Set task - Revise the records from the line containing "Click the EU stars emblem in the header logo" through the line containing "I will 11,130.", replacing "Campaign Name" with "Campaign Title" and leaving everything else unchanged. Return only those lines.
==*==
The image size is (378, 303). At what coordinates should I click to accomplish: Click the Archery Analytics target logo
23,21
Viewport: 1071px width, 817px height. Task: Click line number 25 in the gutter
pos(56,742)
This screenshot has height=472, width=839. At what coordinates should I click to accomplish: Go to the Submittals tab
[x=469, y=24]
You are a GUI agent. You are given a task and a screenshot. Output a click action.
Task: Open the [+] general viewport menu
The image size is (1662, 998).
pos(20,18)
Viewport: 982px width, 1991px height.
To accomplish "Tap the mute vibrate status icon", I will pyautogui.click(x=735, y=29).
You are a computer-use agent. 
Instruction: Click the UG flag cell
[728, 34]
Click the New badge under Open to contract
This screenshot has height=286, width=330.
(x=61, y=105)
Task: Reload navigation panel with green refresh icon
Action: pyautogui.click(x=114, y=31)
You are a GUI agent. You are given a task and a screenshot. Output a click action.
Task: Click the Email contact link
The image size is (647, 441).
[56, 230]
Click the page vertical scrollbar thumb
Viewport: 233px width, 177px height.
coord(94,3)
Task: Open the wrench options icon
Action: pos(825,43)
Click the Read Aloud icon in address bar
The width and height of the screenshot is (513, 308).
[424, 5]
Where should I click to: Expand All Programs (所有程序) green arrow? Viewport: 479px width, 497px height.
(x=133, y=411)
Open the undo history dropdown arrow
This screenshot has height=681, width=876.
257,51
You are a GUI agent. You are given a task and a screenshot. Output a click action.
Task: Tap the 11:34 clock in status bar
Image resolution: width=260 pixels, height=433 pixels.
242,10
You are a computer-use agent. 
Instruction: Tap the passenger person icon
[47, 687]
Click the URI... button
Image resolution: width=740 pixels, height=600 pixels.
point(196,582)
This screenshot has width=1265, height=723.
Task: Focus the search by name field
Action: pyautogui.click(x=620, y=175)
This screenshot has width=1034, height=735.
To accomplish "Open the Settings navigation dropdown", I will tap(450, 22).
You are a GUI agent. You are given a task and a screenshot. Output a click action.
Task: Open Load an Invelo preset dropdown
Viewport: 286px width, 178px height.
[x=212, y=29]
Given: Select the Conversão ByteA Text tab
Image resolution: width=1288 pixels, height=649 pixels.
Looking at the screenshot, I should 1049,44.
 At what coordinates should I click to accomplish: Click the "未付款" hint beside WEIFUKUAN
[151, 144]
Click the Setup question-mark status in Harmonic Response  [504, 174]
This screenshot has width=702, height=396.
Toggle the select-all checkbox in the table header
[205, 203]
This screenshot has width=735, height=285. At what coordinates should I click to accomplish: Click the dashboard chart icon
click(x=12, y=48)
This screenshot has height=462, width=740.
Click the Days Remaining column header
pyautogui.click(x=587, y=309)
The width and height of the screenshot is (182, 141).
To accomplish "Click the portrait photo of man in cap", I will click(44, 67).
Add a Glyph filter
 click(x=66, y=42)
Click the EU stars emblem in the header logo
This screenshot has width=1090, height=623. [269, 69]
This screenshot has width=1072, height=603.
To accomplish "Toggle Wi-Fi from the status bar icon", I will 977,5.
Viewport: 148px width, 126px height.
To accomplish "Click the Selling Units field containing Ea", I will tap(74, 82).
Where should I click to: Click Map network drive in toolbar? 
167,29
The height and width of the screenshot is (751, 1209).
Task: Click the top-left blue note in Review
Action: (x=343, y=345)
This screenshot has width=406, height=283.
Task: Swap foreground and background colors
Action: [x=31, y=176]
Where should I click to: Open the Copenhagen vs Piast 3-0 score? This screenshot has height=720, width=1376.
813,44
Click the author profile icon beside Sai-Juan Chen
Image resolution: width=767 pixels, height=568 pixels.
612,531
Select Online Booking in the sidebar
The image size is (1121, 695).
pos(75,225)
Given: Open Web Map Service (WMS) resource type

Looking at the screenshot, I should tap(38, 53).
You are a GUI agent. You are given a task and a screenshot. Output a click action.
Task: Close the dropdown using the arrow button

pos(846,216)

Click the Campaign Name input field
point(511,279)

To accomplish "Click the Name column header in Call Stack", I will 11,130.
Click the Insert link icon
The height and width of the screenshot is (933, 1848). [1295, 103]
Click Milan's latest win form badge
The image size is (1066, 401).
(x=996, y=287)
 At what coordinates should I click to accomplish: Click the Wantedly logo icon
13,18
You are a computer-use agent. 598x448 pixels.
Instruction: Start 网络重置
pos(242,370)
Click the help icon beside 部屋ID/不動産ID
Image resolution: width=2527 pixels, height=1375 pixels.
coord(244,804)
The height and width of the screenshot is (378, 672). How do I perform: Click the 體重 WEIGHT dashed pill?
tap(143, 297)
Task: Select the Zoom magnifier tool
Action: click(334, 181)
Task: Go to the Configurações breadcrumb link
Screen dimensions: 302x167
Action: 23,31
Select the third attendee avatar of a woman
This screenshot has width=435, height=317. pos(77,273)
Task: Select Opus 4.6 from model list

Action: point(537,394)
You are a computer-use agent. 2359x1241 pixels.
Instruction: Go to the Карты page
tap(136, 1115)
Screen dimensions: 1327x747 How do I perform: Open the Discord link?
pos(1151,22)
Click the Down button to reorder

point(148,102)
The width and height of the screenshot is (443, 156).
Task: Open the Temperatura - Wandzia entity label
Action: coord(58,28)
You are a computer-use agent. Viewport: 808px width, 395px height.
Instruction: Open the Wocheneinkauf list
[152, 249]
==*==
Solved problem -
Click the EU stars emblem in the header logo
This screenshot has width=1090, height=623. [269, 69]
This screenshot has width=1072, height=603.
To accomplish "Toggle Wi-Fi from the status bar icon", I will 977,5.
Viewport: 148px width, 126px height.
To accomplish "Click the Selling Units field containing Ea", I will tap(74, 82).
Where should I click to: Click Map network drive in toolbar? 
167,29
The height and width of the screenshot is (751, 1209).
Task: Click the top-left blue note in Review
Action: (x=343, y=345)
This screenshot has width=406, height=283.
Task: Swap foreground and background colors
Action: [x=31, y=176]
Where should I click to: Open the Copenhagen vs Piast 3-0 score? This screenshot has height=720, width=1376.
813,44
Click the author profile icon beside Sai-Juan Chen
Image resolution: width=767 pixels, height=568 pixels.
612,531
Select Online Booking in the sidebar
The image size is (1121, 695).
pos(75,225)
Given: Open Web Map Service (WMS) resource type

Looking at the screenshot, I should tap(38, 53).
You are a GUI agent. You are given a task and a screenshot. Output a click action.
Task: Close the dropdown using the arrow button

pos(846,216)

Click the Campaign Title input field
point(511,279)

To accomplish "Click the Name column header in Call Stack", I will 11,130.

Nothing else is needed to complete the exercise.